The company still forecasts 35% U.S. e-commerce growth for the year, and for its U.S. stores to finish the year with a 2.5% to 3% gain in comparable-store sales. Walmart, however, isn't just resting on its laurels as it expects to invest $11 billion in capital expenditures through the full fiscal year. Much of that money will go toward continuing to build out its omnichannel capacity.
"We're favorably positioned as we leverage our expansive Supercenter network to deliver a robust omnichannel experience," said CEO Doug McMillon on the chain's Q2 earnings call, continuing:
We're experimenting with emerging technologies to improve store operations and reduce friction in our customers' lives. The initiatives we have under way provide extended access to our brand and position the company to earn a greater share of our customers' wallet over time.
Walmart plans to expand programs that let consumers order online then pick up at a store. Image source: Walmart.

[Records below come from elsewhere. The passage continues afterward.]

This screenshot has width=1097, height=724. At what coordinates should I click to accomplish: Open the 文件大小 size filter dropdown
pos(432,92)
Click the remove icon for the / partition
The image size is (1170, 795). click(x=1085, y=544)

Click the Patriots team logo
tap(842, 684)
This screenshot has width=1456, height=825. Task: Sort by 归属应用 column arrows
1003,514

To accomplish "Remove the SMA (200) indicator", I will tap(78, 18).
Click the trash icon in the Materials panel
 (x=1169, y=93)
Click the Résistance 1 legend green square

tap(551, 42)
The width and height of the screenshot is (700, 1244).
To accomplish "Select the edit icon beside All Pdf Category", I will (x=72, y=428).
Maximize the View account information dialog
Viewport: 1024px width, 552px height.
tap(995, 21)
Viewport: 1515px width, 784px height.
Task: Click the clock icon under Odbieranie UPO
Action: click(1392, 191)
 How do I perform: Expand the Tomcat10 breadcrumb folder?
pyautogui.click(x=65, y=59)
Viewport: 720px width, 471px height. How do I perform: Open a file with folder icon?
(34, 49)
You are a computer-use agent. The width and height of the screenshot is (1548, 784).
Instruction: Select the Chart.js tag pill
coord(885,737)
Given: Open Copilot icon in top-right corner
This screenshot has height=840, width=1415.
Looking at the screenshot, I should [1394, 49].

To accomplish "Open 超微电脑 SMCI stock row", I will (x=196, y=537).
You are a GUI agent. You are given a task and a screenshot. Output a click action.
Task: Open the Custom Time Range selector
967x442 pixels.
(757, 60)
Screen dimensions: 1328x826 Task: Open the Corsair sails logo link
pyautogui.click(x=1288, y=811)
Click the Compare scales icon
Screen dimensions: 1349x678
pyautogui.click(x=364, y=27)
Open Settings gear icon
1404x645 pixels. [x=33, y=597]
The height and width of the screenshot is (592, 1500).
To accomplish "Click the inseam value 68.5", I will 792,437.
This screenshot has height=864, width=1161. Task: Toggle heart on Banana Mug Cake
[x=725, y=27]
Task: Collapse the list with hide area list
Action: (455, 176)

1. New executives lead the way
McMillon said he considers it a key focus for Walmart to find solutions that make shopping quicker so consumers can gain back time in their day. Finding those solutions involves not only technology and changing processes, but identifying the right people to lead various initiatives.
"You'll recall that last year, we hired the first-ever Chief Customer Officer for Walmart -- Janey Whiteside," he said. "We also recently created the new role of Chief Technology Officer and Chief Development Officer. We found a uniquely qualified leader for this position in Suresh Kumar."
The CEO called the changes "a natural progression" as part of the retailer's efforts to streamline its business and focus on omnichannel. McMillion, however, noted that he's not taking a singular approach to how his leadership teams oversee various parts of the business.
"The organizational changes we made in the U.S. during the quarter in areas like supply chain and finance are a critical step in our journey and will build upon our strong foundation," he said. "We've maintained some separation in merchandising for stores and eCommerce to keep the focus on our goals and enable speed."
2. Grocery is key
McMillon mentioned groceries multiple times during the call. He believes expanding buy-online-pickup-in-store (BOPIS) services will lead to higher sales.
"As we scaled grocery pickup in the U.S., it unlocked new capabilities like grocery delivery," he said. "Customers love these services, and we're rapidly expanding them to new locations and testing new options such as unlimited grocery delivery for a fee."
The CEO also praised InHome Delivery, a new service the retailer plans to launch.
"Through this service, we'll help keep customers in-stock on the items they need every day," he said. "Starting in the fall of this year, a group of highly trained Walmart associates will begin delivering groceries directly into the homes of customers -- maybe in a garage, or in the refrigerator. It will be available to nearly one million shoppers in three U.S. cities."
3. A focus on digital
Walmart has focused on streamlining its process to best fulfill digital orders from its stores and distribution centers. McMillon explained how those efforts are continuing.
"We're lowering our variable costs per unit, improving gross margin and increasing the number of monthly active users," he said. "I'm also excited about the opportunity we have to expand our marketplace. We've quickly grown this piece of the business in recent years, and I know we can do even more as we look ahead."
The CEO also noted that the company now offers one-day delivery to 75% of the U.S. population, with plans to keep expanding that number. He also noted that the chain has improved its inventory management so that it has to use air freight and rail shipments less often.
It's still early
Walmart has shown that it can be a player, even a leader, in grocery and digital. However, both of those areas continue to evolve, and keeping up (or even pulling ahead) will require investment, leadership, and maybe a bit of luck.
McMillon has his company on the right path, but Walmart has to fend off both established retailers and digital innovators. That's a challenging position to be in, but Walmart has done a good job making major changes and innovating despite it being a large, mature company.